Performances clés
Caractéristiques techniques
Aucune différence de specs entre ces deux millésimes.
Moteur
- Cylindrée
- 996 cc
- Puissance
- 135.0 ch @ 8500 tr/min (99.3 kW)
- Couple
- 105.9 Nm @ 7500 tr/min
- Moteur
- Bicylindre en V, 4 temps
- Refroidissement
- liquide
- Taux de compression
- 11.7:1
- Alésage × course
- 98 x 66 mm
- Soupapes/cylindre
- 4
- Arbres à cames
- 2 ACT
- Alimentation
- Injection
Châssis
- Cadre
- double poutre en alu et éléments de fonderie
- Boîte de vitesses
- boîte à 6 rapports
- Transmission finale
- Chaîne
- Suspension avant
- Fourche téléhydraulique inversée Ø 43 mm, déb : 115 mm
- Suspension arrière
- monoamortisseur type Rotary Damper, déb : 125 mm
Freins
- Frein avant
- Freinage 2 disques Ø 320 mm, étrier 6 pistons
- Frein arrière
- Freinage 1 disque Ø 220 mm, étrier 2 pistons
- Pneu avant
- 120/70-17
- Pression avant
- 2.50 bar
- Pneu arrière
- 190/50-17
- Pression arrière
- 2.50 bar
Dimensions
- Hauteur de selle
- 815.00 mm
- Réservoir
- 17.00 L
- Poids
- 230.00 kg
- Poids à sec
- 197.00 kg
- Prix neuf
- 10 989 €
Présentation
Vous souvenez-vous du moment où Suzuki a décidé de jouer à l’apprenti sorcier ? Au tournant des années 2000, le géant japonais, voyant rouge face au succès de Ducati en Superbike, a sorti de son chapeau une arme secrète : la Suzuki TLR 1000. L’idée était simple sur le papier : prendre la base de la TLS, une routière sportive au bicylindre en V, et la transformer en pur-sang de compétition prêt à en découdre sur les circuits du monde. Le résultat, cette Suzuki TLR 1000 de 2003, est une moto qui n’a jamais vraiment trouvé sa place, coincée entre son ambition folle et une réalité mécanique un peu trop lourde à porter.

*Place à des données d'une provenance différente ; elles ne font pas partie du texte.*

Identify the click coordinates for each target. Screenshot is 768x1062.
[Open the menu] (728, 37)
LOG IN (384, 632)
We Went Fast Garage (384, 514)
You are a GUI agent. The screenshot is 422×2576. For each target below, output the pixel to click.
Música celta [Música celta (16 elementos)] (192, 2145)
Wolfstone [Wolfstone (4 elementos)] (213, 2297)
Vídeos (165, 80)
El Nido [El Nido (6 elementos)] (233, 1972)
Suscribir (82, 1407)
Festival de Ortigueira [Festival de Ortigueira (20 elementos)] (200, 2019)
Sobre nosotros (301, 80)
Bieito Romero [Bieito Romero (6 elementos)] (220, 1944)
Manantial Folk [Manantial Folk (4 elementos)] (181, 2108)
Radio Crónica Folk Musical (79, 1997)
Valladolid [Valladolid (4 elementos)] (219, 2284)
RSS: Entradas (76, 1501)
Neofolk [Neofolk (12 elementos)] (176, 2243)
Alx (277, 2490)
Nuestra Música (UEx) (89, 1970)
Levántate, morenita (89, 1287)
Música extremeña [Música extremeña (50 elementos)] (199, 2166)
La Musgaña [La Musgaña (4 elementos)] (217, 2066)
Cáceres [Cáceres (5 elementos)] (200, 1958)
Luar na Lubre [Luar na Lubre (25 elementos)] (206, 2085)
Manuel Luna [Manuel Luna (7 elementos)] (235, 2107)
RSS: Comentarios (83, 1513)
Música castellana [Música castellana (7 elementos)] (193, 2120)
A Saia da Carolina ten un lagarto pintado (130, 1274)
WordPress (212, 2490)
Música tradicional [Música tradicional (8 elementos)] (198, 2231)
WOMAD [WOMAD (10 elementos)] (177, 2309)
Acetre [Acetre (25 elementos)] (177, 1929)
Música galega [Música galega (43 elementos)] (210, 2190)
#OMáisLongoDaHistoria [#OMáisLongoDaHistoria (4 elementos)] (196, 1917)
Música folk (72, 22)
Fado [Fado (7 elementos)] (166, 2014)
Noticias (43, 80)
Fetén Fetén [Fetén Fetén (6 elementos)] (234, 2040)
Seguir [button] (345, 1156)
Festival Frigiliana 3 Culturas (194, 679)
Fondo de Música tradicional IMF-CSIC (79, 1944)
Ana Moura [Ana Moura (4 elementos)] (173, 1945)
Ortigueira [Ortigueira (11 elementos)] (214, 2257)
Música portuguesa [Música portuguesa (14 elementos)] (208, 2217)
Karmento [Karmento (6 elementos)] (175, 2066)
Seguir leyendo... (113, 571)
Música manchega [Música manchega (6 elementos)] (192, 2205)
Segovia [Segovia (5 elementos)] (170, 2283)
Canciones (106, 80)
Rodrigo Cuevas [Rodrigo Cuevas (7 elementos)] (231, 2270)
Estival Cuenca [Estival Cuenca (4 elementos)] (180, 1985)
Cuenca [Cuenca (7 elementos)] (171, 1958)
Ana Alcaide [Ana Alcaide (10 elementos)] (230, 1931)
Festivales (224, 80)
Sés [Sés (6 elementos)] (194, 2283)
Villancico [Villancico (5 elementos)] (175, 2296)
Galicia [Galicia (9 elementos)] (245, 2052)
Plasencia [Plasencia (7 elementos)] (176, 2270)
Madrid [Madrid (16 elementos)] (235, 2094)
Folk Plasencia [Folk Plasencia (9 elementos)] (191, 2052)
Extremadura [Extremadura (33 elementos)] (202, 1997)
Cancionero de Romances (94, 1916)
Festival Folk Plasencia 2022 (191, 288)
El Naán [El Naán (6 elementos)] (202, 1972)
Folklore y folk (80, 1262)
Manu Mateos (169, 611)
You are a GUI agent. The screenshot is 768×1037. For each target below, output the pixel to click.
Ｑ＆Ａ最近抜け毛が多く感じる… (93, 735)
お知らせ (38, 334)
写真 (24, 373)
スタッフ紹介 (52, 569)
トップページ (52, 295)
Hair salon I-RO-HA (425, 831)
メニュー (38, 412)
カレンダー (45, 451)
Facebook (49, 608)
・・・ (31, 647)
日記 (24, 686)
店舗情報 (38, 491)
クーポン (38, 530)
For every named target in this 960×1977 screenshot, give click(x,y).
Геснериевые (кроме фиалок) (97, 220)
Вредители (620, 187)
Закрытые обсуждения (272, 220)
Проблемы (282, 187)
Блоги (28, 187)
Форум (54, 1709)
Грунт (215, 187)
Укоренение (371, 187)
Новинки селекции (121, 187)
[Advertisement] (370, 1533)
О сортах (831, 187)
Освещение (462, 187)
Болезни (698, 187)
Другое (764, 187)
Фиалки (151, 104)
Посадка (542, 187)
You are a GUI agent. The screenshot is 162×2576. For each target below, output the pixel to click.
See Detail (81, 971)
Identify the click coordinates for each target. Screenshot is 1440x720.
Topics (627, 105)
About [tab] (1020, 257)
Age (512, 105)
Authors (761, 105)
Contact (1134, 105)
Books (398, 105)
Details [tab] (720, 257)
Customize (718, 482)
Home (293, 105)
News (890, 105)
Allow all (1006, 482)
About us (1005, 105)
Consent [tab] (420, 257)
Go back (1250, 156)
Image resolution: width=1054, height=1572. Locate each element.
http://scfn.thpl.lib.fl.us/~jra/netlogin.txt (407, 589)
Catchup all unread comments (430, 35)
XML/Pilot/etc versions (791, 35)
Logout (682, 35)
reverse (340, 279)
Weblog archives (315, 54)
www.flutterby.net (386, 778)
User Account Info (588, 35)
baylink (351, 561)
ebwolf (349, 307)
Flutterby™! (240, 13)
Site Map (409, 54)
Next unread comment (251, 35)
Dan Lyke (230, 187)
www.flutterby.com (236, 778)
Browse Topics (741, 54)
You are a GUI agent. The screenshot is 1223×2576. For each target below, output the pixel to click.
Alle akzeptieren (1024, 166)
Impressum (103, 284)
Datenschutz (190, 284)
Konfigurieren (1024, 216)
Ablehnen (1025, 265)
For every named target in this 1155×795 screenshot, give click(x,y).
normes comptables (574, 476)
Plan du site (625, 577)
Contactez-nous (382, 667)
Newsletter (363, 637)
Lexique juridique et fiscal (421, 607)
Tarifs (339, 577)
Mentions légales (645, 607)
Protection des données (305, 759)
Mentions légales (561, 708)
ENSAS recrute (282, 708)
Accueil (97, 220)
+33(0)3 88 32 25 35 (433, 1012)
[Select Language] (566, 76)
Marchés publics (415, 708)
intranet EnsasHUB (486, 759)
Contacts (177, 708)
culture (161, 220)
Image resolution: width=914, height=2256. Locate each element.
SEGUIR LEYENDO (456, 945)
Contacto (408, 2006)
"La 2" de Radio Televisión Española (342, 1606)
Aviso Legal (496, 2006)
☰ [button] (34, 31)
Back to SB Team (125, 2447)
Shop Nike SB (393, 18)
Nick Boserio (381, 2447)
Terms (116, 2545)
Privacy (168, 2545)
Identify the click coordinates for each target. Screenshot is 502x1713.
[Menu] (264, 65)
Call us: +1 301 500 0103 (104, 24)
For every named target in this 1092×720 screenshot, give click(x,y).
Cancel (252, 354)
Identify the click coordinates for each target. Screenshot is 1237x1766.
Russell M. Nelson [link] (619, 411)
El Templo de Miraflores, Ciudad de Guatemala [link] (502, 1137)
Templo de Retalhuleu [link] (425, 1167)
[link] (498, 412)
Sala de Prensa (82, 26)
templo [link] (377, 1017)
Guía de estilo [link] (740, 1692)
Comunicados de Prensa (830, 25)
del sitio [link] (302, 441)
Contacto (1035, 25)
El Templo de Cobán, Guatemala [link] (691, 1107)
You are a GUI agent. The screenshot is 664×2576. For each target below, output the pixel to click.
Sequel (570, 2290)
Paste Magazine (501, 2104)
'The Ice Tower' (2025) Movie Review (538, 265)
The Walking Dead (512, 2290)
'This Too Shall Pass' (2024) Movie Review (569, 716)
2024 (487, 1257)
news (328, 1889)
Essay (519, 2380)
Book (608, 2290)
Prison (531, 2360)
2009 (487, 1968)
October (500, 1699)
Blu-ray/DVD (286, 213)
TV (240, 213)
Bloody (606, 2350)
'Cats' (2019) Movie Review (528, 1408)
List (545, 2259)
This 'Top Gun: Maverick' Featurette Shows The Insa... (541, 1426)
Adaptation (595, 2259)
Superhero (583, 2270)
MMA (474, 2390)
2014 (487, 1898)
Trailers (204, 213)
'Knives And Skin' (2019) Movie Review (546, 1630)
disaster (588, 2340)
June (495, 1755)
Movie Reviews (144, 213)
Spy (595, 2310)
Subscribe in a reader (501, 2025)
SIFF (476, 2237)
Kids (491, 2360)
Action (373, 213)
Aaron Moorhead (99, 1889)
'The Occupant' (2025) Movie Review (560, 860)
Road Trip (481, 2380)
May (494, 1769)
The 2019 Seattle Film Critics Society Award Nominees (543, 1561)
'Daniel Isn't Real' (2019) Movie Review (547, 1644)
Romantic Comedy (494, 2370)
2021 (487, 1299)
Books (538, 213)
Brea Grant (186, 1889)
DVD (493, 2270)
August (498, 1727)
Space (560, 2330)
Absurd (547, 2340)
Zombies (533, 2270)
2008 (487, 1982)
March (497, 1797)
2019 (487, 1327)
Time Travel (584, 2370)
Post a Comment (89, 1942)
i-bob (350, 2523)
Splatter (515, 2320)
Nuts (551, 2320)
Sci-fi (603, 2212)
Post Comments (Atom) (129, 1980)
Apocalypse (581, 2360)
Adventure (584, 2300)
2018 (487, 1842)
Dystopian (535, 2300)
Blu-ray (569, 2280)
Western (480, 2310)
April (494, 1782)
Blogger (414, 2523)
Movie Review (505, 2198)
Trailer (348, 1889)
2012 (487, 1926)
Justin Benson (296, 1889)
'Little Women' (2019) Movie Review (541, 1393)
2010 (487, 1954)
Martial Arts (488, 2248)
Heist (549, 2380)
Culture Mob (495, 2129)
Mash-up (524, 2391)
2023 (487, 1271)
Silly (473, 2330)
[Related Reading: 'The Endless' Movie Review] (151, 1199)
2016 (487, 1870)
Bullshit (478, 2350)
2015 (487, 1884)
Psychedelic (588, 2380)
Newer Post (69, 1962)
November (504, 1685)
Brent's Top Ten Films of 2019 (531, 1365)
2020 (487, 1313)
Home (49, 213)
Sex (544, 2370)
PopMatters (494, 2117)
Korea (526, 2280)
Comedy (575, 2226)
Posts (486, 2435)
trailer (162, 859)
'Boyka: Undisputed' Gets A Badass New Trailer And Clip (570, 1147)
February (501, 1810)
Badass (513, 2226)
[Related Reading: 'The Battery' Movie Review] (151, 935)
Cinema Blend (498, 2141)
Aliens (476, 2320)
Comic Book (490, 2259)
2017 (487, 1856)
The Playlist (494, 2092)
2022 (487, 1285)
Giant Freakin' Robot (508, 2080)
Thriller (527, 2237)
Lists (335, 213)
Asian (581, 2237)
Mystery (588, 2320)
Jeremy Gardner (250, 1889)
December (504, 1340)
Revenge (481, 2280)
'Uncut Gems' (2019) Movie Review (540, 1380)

Dès le premier coup d’œil, l’intention est claire. On est face à une superbike à part entière, avec un imposant cadre double poutre en aluminium, une fourche inversée de 43 mm et un amortisseur rotatif hérité de la GSX-R. Le moteur, un twin de 996 cm3, a été sérieusement retravaillé avec l’injection double étage et une gestion SRAD, pour lui faire cracher 135 chevaux à 8500 tr/min. Sur le papier, c’est joueur. Sur piste, les choses se sont gâtées. Malgré un couple généreux de 106 Nm, la bête affichait un poids tous pleins faits de 230 kg, un sacré handicap face à des concurrentes plus agiles. Les avis sur la Suzuki TLR 1000 2002 étaient souvent partagés : un moteur charmeur, mais une machine qui manquait de vivacité en milieu serré.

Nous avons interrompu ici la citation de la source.